ある少女の、忘れていた事。
「それじゃあ、これを着てね〜。」
そう言われ手渡された物は、シンプルな緑のエプロン、胸元に店の名前である『ラルカル食堂』という文字が刺繍されている。刺繍の文字の癖から母が作ったとわかる。
「わかったよ。」
そう伝えると「先に店の準備してるから着終わったらこっちに来てね〜。」と言い残し店がある一階へと階段から降りていった。
その様子をラテルと一緒に見送り、その姿が視界から消えた直後、ラテルはグルンっと言う効果音が付きそうな動きで首を回しこちらに振り返った。
「姉ちゃん本当に大丈夫!?⋯今ならまだ辞めれるよ?」
心配そうに手を握りしめてそう言うラテル。この会話は昨日から既に十回以上している。何回聞くんだ⋯とは思ったが私自身も心配ではあった。とはいえ自分以外にここまで心配されると少し冷静になっていた。
「大丈夫だよ。
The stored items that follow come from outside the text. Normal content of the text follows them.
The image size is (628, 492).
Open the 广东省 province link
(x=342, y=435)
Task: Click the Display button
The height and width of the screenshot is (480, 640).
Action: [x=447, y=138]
私だってあの頃よりは成長してるんだから。」
フンッと胸を張りながらそう言うとラテルは「そっか⋯」と言いつつ心配そうな顔をしていた。少し心配性過ぎる様には感じたが母や父を待たせるわけにはいけないと思い、エプロンを着始めた。
シンプルなエプロンだったので過度に似合わない、という事はないのだろうけれど少し似合っているか不安だ。因みにラテルは可愛く着こなしている。
「ラテル、似合ってるよー。」
思っている事をそのまま伝えてみると、
「姉ちゃんも似合ってるし可愛い!」
という言葉と笑顔が返ってきた。これは成長したら女の子にモテモテだろうなと思った。既にお世辞すら言えるのだから。
「私はそんなに似合ってないよ〜。」
実際にそう思っていたので、苦笑交じりにそう言うと、
「⋯姉ちゃん昔から自己肯定感低いよね。特に容姿の事なんて、」
クドクドと呆れ混じりに説教らしきものを唱えられた。実際私の容姿なんて普通なのに何故怒られなければならないのだ。
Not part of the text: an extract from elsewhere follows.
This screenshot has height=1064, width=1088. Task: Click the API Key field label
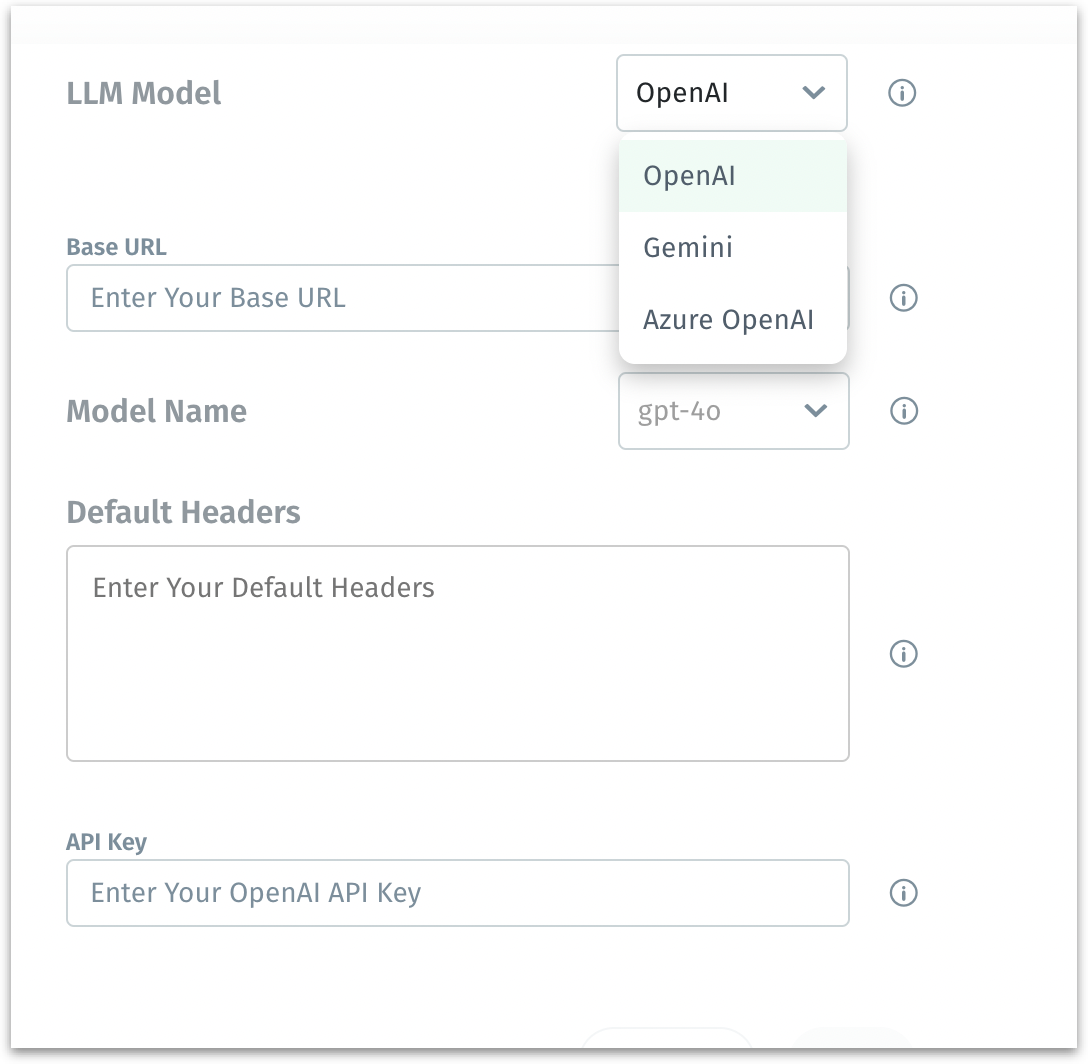click(106, 842)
そう考えていると溜息と共に「取り敢えず母さん達の方に行こう、時間そこそこ経ってるし。」という言葉が返ってきた。
言われるがままに一階へと降り、店の中へと入った。一周目を含めてもこの食堂に入った回数は両手で数えられるほどだ。
最初の手伝いの時のトラウマもあり、私は店に寄り付こうとしていなかった。知らない間にこの場所も私にとっての苦手な場所に入るようになってしまっていたらしい。
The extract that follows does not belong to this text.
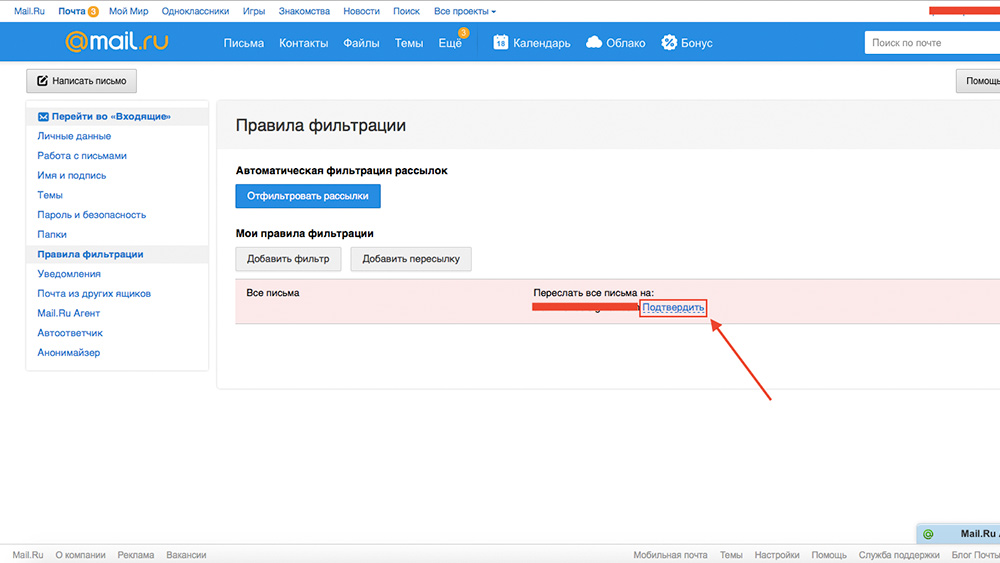Open the «Письма» tab
The image size is (1000, 563).
[x=244, y=43]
今回店の手伝いを始めた理由はその事をつい忘れていたことだった。こう考えると時間と共に忘れてしまう事もたくさんあるんだな、と実感した。
ラテルが過度に心配していた理由はこの事をわかっていたから、なのだろうか。それとも単純に心配していただけか。真相は本人にしかわからない。
それでも私を案じて心配し、何度も止めようとしてくれたのだ。
「ありがとう。」
心の底から思っている言葉をそのまま口にした。その言葉を聞いたラテルはきょとんとした顔で数回パチパチと瞬きをした後、頬を緩ませて笑った。